Once the line with "Task: End the" is found in the data, output it and each following line exactly, up to and including the line with "Open Кадастровая карта menu item", and nothing before or after.

Stored data
--
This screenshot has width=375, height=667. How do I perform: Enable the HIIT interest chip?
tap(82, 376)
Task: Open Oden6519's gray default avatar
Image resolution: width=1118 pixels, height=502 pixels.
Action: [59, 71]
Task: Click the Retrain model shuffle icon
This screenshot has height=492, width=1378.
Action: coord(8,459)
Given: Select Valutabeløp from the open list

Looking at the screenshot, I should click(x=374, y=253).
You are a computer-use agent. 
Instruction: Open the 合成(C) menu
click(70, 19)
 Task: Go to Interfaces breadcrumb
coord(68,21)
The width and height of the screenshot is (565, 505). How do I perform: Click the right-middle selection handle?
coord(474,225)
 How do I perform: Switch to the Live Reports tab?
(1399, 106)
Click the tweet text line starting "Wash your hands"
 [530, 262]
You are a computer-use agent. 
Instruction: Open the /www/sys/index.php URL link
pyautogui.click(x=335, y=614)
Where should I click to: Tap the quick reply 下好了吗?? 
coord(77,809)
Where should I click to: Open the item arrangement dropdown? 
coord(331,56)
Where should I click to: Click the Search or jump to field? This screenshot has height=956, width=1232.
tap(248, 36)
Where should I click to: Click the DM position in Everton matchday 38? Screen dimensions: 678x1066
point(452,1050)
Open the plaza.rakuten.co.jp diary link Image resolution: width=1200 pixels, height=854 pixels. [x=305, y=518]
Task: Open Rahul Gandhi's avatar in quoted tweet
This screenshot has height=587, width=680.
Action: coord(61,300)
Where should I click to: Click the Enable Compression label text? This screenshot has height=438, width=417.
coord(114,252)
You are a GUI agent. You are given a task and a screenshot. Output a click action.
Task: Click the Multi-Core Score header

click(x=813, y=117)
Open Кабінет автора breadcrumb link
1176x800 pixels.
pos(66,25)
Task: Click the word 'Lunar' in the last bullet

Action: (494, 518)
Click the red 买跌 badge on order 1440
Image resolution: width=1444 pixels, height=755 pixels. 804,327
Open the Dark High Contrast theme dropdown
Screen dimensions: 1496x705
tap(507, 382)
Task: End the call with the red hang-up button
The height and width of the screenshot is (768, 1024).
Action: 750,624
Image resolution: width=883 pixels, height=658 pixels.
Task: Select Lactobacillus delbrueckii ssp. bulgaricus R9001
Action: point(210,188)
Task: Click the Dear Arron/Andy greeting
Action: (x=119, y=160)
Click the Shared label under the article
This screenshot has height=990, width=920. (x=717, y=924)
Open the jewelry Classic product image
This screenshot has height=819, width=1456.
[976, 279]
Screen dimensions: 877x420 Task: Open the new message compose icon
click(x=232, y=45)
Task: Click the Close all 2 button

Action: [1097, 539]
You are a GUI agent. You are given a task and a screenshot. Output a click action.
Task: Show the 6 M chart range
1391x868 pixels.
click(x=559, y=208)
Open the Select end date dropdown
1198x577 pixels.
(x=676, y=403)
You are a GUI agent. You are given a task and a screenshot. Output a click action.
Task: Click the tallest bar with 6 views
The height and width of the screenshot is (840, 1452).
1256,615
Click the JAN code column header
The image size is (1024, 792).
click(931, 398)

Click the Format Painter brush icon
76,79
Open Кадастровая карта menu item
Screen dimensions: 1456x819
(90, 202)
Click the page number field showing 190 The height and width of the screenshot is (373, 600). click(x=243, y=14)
--
> _RESULT OF THE TASK_
Task: End the call with the red hang-up button
The height and width of the screenshot is (768, 1024).
Action: 750,624
Image resolution: width=883 pixels, height=658 pixels.
Task: Select Lactobacillus delbrueckii ssp. bulgaricus R9001
Action: point(210,188)
Task: Click the Dear Arron/Andy greeting
Action: (x=119, y=160)
Click the Shared label under the article
This screenshot has height=990, width=920. (x=717, y=924)
Open the jewelry Classic product image
This screenshot has height=819, width=1456.
[976, 279]
Screen dimensions: 877x420 Task: Open the new message compose icon
click(x=232, y=45)
Task: Click the Close all 2 button

Action: [1097, 539]
You are a GUI agent. You are given a task and a screenshot. Output a click action.
Task: Show the 6 M chart range
1391x868 pixels.
click(x=559, y=208)
Open the Select end date dropdown
1198x577 pixels.
(x=676, y=403)
You are a GUI agent. You are given a task and a screenshot. Output a click action.
Task: Click the tallest bar with 6 views
The height and width of the screenshot is (840, 1452).
1256,615
Click the JAN code column header
The image size is (1024, 792).
click(931, 398)

Click the Format Painter brush icon
76,79
Open Кадастровая карта menu item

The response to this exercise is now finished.